Your assignment
What you return must match the listing below word for word.
══════
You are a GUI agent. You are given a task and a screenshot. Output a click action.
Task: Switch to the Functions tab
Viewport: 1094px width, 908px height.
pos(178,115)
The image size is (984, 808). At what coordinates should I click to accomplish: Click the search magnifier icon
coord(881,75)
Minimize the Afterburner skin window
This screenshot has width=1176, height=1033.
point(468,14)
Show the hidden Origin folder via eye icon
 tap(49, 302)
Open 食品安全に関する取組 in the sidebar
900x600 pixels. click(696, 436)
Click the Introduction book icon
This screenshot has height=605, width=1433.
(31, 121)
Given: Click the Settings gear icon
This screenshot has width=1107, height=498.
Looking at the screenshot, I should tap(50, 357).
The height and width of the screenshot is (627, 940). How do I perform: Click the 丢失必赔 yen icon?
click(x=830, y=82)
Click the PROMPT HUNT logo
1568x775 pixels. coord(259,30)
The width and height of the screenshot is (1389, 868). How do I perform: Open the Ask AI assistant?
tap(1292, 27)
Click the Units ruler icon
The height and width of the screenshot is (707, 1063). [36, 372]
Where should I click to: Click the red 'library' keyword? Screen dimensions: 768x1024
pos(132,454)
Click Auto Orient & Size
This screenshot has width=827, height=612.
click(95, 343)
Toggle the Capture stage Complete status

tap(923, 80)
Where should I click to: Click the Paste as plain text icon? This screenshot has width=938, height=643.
══════
Reply
You are a GUI agent. You are given a task and a screenshot. Output a click action.
Task: Switch to the Functions tab
Viewport: 1094px width, 908px height.
pos(178,115)
The image size is (984, 808). At what coordinates should I click to accomplish: Click the search magnifier icon
coord(881,75)
Minimize the Afterburner skin window
This screenshot has width=1176, height=1033.
point(468,14)
Show the hidden Origin folder via eye icon
 tap(49, 302)
Open 食品安全に関する取組 in the sidebar
900x600 pixels. click(696, 436)
Click the Introduction book icon
This screenshot has height=605, width=1433.
(31, 121)
Given: Click the Settings gear icon
This screenshot has width=1107, height=498.
Looking at the screenshot, I should tap(50, 357).
The height and width of the screenshot is (627, 940). How do I perform: Click the 丢失必赔 yen icon?
click(x=830, y=82)
Click the PROMPT HUNT logo
1568x775 pixels. coord(259,30)
The width and height of the screenshot is (1389, 868). How do I perform: Open the Ask AI assistant?
tap(1292, 27)
Click the Units ruler icon
The height and width of the screenshot is (707, 1063). [36, 372]
Where should I click to: Click the red 'library' keyword? Screen dimensions: 768x1024
pos(132,454)
Click Auto Orient & Size
This screenshot has width=827, height=612.
click(95, 343)
Toggle the Capture stage Complete status

tap(923, 80)
Where should I click to: Click the Paste as plain text icon? This screenshot has width=938, height=643.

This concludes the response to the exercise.